On 12/11/18 1:36 AM, cdknight via FreeIPA-users wrote:

When a user signs in to FreeIPA, I do not want them to be able to view the list of users in my LDAP server under the "Active users" link. I still want them to be able to administer self-service, so they can reset their password, add OTP tokens, etc. How would I go about doing this? The users will only be able to access the web interface, so it doesn't matter whether they can access it from other sources. _______________________________________________ FreeIPA-users mailing list -- freeipa-users@lists.fedorahosted.org To unsubscribe send an email to freeipa-users-leave@lists.fedorahosted.org Fedora Code of Conduct: https://getfedora.org/code-of-conduct.html List Guidelines: https://fedoraproject.org/wiki/Mailing_list_guidelines List Archives: https://lists.fedorahosted.org/archives/list/freeipa-users@lists.fedorahoste...

Hi,

this topic has already been discussed in issue 2995: [RFE] Add option to limit the scope of the DS objects user can see in self service [1] and in this thread [2]. This may help understand why self-service WebUI allows to see other users.

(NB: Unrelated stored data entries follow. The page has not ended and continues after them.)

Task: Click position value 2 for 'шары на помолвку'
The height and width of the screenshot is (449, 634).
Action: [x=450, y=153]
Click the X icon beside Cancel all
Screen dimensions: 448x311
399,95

You may be able to define ACIs preventing a user from seeing other users' information but this would have to be thoroughly tested as it could break a lot of assumptions done by IPA.

HTH, flo

[1] https://pagure.io/freeipa/issue/2995 [2] https://www.redhat.com/archives/freeipa-users/2016-April/msg00107.html

Thanks for the responses. Therefore, I will instead have to restrict access to the Web UI either by creating an HBAC rule (this is my understanding of what to do), and instead allowing them access a secondary self-service UI like https://github.com/ubccr/mokey. While this secondary software may not be the most stable, it will have to do (as long as basic functions work) until FreeIPA implements their own solution.